The people who stood against the white supremacists in Charlottesville spanned a wide spectrum of political ideologies and protest tactics. One specific portion of the counter-protesters, however, identified with the “antifa,” or anti-fascism movement. While certainly not all of the counter-protesters would identify as “antifa,” antifa groups did play a significant role in fighting back against white supremacists on Saturday.

Antifa groups have gained recognition recently as they’ve responded to the overt racism and hate demonstrated by white supremacists and other fascist groups. However, anti-fascists have been around since long before Trump entered the political arena. Anti-fascism has roots going back to Germany, Italy, and Spain before World War II as people stood up to fascism in Europe. Anti-fascism made its presence known again in punk culture in the 1980s through the 2000s as punks pushed back against neo-Nazi skinheads who had tried to infiltrate the punk realm.

The recent resurgence of the antifa movement comes as a response to the neo-Nazism that some say was ushered into the nation’s spotlight by Trump’s rhetoric and actions. In a March 2016 Huffington Post/YouGov survey, while Trump was still in the middle of his presidential campaign, almost 50 percent of respondents believed that Trump’s rhetoric had “fascist undertones.” During a press conference on Tuesday, Trump blamed “both sides” for the Charlottesville riots and criticized what he called the “alt-left” for their role in the violence.

While many elected officials stopped short of supporting the antifa, figures from both sides of the political aisle did speak out against Trump’s equating of “both sides” of the events in Charlottesville.

Some people echoed Trump’s blaming of the “alt-left” for the violence.
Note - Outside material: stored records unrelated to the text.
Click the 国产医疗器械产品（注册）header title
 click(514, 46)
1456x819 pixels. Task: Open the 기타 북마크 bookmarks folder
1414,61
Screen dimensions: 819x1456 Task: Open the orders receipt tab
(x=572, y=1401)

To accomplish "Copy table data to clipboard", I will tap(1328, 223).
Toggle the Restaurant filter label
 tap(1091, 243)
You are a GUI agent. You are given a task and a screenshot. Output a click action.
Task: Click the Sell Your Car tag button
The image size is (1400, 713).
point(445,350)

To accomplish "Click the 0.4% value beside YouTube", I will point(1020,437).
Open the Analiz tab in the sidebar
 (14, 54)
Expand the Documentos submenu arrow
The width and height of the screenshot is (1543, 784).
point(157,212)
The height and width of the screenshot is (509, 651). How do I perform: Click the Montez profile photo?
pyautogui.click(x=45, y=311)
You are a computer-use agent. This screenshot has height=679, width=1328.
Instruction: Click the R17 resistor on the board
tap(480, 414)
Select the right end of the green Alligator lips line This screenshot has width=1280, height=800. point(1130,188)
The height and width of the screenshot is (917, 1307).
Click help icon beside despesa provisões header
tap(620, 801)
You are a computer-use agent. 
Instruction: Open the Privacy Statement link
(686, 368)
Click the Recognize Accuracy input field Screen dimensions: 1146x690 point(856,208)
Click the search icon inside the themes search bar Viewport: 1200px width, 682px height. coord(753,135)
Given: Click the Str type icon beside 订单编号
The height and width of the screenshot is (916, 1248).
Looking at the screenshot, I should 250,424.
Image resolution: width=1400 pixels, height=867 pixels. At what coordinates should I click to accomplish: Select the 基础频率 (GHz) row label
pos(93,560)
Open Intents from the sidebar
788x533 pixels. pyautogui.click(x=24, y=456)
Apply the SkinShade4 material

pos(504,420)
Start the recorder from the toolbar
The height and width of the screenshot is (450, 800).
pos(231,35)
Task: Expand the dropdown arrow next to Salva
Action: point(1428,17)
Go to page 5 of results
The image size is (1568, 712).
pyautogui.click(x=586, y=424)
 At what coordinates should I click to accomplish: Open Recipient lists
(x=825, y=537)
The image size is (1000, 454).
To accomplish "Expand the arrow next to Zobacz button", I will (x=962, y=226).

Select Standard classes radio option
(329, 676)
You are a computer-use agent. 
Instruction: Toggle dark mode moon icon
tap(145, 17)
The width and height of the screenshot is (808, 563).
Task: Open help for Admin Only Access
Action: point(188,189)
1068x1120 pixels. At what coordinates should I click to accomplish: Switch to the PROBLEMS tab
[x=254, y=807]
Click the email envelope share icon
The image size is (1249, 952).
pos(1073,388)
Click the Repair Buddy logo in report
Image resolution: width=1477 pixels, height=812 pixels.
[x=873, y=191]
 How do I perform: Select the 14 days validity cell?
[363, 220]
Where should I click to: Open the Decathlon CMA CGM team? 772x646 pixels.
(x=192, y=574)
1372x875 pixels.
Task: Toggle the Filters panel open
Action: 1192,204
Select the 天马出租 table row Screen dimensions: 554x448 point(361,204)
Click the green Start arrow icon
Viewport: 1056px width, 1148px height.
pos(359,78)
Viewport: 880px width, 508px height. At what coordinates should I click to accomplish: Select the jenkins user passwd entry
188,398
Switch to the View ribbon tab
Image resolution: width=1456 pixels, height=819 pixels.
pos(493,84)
But many spoke in favor of the antifa, saying that the anti-fascists were defending counter-protesters against attacks from white supremacists. Speaking with Democracy Now’s Amy Goodman, activist Cornel West said that he and about 20 other counter-protesters in Charlottesville saw that “the neofascists had their own ammunition.” West said that a group of 300-350 anti-fascists came to his group’s aid and “saved our lives.” “We would have been crushed like cockroaches if it were not for the anarchists and the anti-fascists who approached,” he said.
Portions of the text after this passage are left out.